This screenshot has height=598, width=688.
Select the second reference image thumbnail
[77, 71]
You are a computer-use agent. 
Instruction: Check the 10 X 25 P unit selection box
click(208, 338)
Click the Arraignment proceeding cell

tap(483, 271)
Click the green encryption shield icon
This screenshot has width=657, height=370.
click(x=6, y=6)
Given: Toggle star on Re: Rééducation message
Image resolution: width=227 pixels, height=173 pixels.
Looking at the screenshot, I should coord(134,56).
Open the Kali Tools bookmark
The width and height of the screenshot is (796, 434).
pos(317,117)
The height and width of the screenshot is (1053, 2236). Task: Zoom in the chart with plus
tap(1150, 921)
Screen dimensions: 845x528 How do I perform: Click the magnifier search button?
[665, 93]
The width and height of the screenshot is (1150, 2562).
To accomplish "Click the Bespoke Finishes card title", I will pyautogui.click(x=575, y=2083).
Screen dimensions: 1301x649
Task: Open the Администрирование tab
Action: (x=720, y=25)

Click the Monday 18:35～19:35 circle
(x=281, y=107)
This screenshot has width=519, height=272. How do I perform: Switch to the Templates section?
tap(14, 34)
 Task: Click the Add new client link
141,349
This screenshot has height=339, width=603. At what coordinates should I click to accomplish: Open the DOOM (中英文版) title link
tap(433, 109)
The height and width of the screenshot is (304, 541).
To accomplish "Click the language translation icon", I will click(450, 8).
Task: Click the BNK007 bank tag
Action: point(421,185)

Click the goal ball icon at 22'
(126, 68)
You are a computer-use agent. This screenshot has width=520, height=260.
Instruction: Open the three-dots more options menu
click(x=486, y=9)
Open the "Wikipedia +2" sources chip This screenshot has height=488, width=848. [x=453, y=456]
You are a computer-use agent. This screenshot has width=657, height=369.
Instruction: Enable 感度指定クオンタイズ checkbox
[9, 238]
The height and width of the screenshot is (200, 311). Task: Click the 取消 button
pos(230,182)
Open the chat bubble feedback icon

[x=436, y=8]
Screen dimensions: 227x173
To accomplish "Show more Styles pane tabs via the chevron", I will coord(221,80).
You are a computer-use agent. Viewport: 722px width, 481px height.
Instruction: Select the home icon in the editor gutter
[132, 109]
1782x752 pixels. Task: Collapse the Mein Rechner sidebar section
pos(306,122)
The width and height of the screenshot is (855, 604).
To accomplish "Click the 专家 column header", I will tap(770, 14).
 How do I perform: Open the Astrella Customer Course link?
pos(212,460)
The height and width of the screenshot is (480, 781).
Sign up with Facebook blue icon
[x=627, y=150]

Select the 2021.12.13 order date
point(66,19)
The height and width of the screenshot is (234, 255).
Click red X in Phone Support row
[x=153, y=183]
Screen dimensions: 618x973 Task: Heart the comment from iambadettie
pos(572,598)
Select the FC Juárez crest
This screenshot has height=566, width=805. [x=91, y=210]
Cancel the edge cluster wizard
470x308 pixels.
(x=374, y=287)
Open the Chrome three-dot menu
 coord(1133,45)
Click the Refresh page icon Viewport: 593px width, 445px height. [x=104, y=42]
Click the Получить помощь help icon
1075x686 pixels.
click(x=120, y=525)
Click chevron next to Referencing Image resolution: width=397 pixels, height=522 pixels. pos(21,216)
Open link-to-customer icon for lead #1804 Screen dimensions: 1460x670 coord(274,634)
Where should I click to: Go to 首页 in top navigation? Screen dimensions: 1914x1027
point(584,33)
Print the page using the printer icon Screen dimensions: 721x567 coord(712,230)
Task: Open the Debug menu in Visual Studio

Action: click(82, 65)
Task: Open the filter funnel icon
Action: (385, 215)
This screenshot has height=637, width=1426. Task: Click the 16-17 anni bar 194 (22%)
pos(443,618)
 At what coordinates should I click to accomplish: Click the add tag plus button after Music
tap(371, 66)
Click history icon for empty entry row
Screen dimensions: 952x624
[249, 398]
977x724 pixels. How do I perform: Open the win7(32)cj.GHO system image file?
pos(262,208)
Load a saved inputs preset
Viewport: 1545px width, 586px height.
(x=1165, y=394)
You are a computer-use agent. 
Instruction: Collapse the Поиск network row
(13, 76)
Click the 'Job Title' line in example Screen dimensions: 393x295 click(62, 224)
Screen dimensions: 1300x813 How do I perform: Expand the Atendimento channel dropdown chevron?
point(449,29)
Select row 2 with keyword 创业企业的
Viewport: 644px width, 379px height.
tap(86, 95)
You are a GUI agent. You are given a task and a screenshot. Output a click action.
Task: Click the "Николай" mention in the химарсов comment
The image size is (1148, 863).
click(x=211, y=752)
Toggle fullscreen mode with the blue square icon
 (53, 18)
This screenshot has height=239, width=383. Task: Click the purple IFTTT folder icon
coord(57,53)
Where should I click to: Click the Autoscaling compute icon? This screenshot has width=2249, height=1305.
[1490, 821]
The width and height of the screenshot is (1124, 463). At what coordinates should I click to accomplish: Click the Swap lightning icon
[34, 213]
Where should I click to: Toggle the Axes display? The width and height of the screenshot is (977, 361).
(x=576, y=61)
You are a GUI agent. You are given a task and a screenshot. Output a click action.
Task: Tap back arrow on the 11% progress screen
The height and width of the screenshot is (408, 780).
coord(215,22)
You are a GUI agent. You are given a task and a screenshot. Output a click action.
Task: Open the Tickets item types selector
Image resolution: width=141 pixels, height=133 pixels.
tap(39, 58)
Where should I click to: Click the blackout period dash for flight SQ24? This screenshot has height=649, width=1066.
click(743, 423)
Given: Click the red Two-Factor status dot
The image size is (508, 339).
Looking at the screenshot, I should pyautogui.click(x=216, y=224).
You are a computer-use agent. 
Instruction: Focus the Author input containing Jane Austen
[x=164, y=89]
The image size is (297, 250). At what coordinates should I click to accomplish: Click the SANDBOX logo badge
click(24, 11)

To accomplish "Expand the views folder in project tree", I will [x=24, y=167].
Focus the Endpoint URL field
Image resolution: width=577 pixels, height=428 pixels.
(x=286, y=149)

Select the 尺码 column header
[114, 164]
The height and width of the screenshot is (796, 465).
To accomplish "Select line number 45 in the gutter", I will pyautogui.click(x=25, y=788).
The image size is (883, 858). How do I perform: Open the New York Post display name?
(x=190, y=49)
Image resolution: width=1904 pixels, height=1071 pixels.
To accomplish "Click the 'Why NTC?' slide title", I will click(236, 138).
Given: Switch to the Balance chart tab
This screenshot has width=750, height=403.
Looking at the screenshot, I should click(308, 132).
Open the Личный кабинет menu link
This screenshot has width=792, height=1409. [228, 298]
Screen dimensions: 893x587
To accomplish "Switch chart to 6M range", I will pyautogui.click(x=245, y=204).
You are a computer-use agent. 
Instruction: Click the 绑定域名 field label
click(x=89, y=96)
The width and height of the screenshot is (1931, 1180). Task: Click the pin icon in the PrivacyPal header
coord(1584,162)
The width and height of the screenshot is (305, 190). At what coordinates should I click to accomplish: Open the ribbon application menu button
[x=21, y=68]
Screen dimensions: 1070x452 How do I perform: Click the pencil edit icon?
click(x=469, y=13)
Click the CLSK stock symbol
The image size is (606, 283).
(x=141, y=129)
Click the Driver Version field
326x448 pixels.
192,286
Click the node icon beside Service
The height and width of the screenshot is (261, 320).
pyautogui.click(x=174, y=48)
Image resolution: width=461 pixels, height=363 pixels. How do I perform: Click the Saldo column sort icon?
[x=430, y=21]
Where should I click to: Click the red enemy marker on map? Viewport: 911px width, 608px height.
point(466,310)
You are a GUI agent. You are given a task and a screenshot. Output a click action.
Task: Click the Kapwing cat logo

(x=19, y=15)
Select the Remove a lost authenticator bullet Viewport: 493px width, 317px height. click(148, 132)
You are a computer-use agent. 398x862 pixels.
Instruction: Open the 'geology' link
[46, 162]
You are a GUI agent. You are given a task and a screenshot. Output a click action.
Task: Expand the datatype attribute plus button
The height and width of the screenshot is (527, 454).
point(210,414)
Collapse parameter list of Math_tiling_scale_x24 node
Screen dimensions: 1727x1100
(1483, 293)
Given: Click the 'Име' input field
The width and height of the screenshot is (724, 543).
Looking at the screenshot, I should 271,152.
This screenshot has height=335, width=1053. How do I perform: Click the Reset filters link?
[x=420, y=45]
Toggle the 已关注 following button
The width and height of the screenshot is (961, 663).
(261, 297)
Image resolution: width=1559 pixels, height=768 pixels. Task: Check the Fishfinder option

▸ **To be done**:
Can you reproduce the data between the lines holding "Click the 'Job" and "will pyautogui.click(x=25, y=788).", inclusive, substituting "thunder" for "lightning" and changing nothing else?

▸ **Written solution**:
Click the 'Job Title' line in example Screen dimensions: 393x295 click(62, 224)
Screen dimensions: 1300x813 How do I perform: Expand the Atendimento channel dropdown chevron?
point(449,29)
Select row 2 with keyword 创业企业的
Viewport: 644px width, 379px height.
tap(86, 95)
You are a GUI agent. You are given a task and a screenshot. Output a click action.
Task: Click the "Николай" mention in the химарсов comment
The image size is (1148, 863).
click(x=211, y=752)
Toggle fullscreen mode with the blue square icon
 (53, 18)
This screenshot has height=239, width=383. Task: Click the purple IFTTT folder icon
coord(57,53)
Where should I click to: Click the Autoscaling compute icon? This screenshot has width=2249, height=1305.
[1490, 821]
The width and height of the screenshot is (1124, 463). At what coordinates should I click to accomplish: Click the Swap thunder icon
[34, 213]
Where should I click to: Toggle the Axes display? The width and height of the screenshot is (977, 361).
(x=576, y=61)
You are a GUI agent. You are given a task and a screenshot. Output a click action.
Task: Tap back arrow on the 11% progress screen
The height and width of the screenshot is (408, 780).
coord(215,22)
You are a GUI agent. You are given a task and a screenshot. Output a click action.
Task: Open the Tickets item types selector
Image resolution: width=141 pixels, height=133 pixels.
tap(39, 58)
Where should I click to: Click the blackout period dash for flight SQ24? This screenshot has height=649, width=1066.
click(743, 423)
Given: Click the red Two-Factor status dot
The image size is (508, 339).
Looking at the screenshot, I should pyautogui.click(x=216, y=224).
You are a computer-use agent. 
Instruction: Focus the Author input containing Jane Austen
[x=164, y=89]
The image size is (297, 250). At what coordinates should I click to accomplish: Click the SANDBOX logo badge
click(24, 11)

To accomplish "Expand the views folder in project tree", I will [x=24, y=167].
Focus the Endpoint URL field
Image resolution: width=577 pixels, height=428 pixels.
(x=286, y=149)

Select the 尺码 column header
[114, 164]
The height and width of the screenshot is (796, 465).
To accomplish "Select line number 45 in the gutter", I will pyautogui.click(x=25, y=788).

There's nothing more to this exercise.